Leci é pioneira no debate sobre a diversidade sexual na MPB

Personalidades de diferentes campos celebram o legado de Leci Brandão. Veja quem destacou sua defesa da diversidade no Portal Vermelho

Leci discursa durante a Parada do Orgulho LGBT+ de 2018.

Neste 12 de setembro de 2024, o Portal Vermelho foi o espaço para que várias figuras públicas fizessem suas homenagens à sambista e deputada estadual Leci Brandão (PCdoB-SP), que completou 80 anos. Com uma trajetória marcada pelo compromisso com a cultura popular, a defesa da igualdade racial, dos direitos das mulheres e da população LGBT+, Leci é referência na política e na música brasileira. A representatividade LGBT+ das homenagens foi expressa por Toni Reis, militante histórico, e as deputadas Daiana Santos (PCdoB-RS) e Dani Balbi (PCdoB-RJ).

| Instrução dada |
Com base no trecho acima, responda:
1. Quantos anos Leci Brandão completou em 12 de setembro de 2024?
2. Durante qual evento Leci discursa, segundo a legenda da imagem?
3. Além de Toni Reis, quais deputadas expressaram a representatividade LGBT+ das homenagens?

| Dados fornecidos |

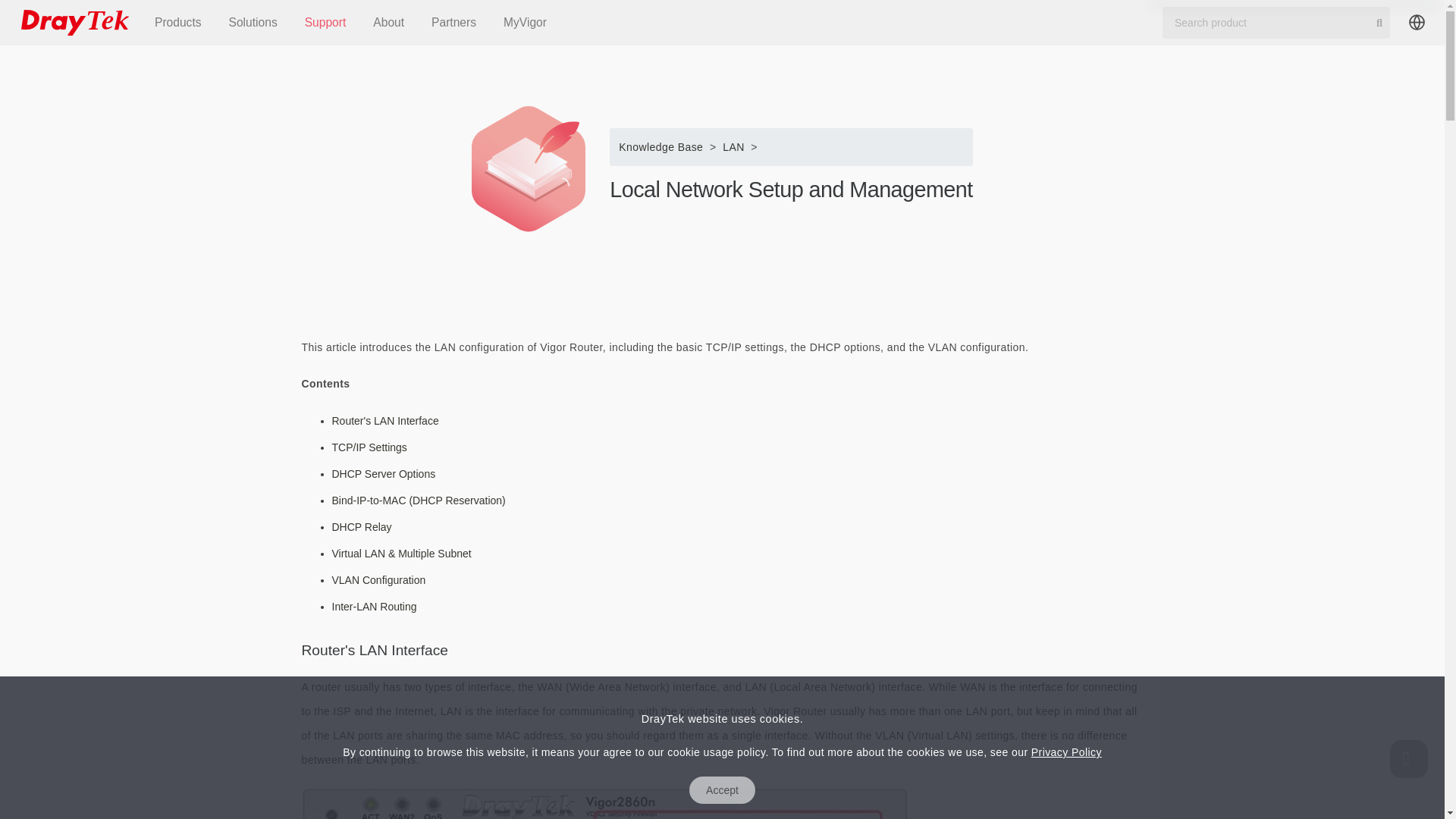
Solutions (253, 22)
Products (178, 22)
Given the description of an element on the screen output the (x, y) to click on. 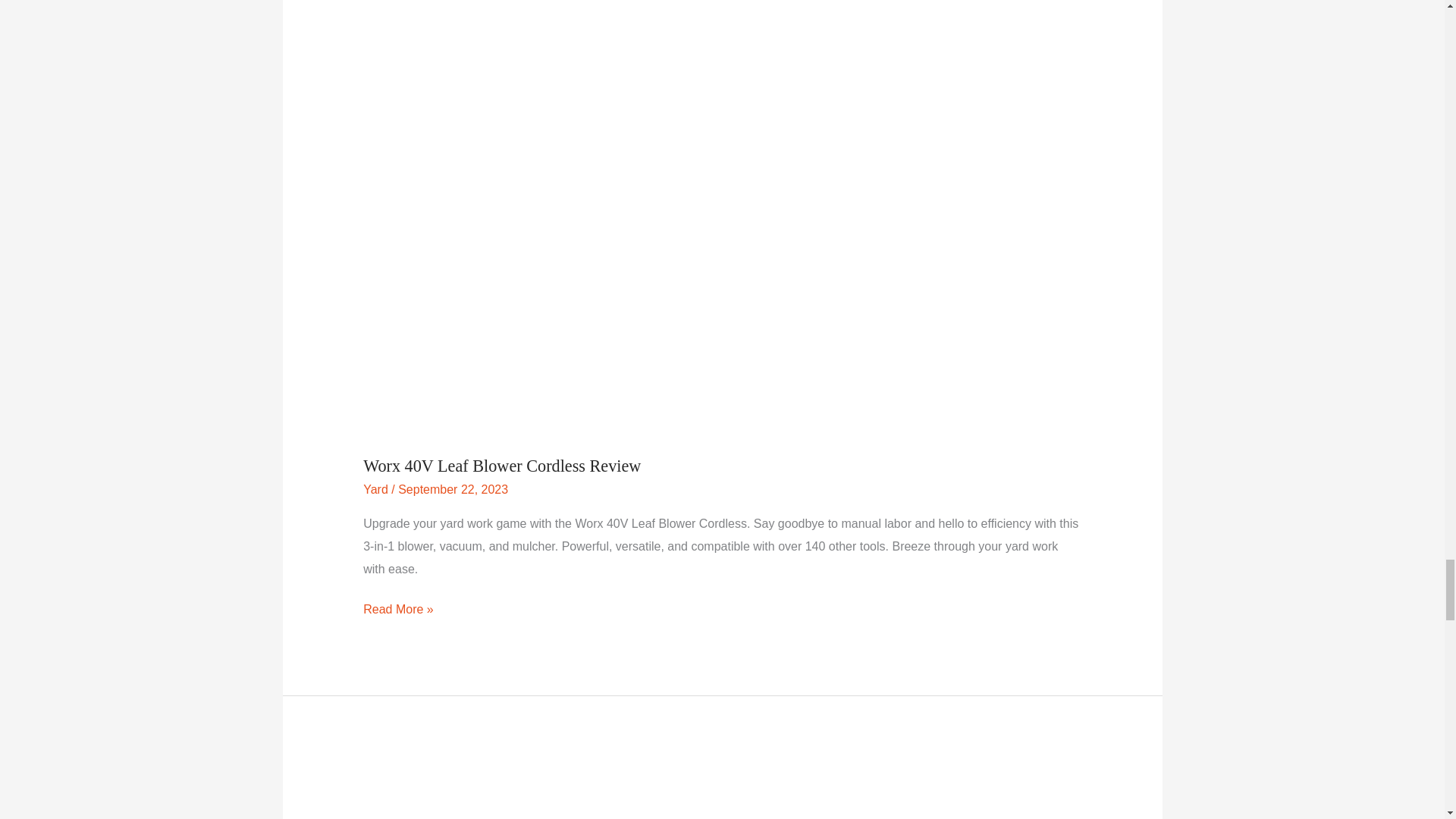
Worx 40V Leaf Blower Cordless Review (501, 465)
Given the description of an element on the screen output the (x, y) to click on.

| Resposta esperada |
1. Leci Brandão completou 80 anos.
2. Ela discursa durante a Parada do Orgulho LGBT+ de 2018.
3. As deputadas foram Daiana Santos (PCdoB-RS) e Dani Balbi (PCdoB-RJ).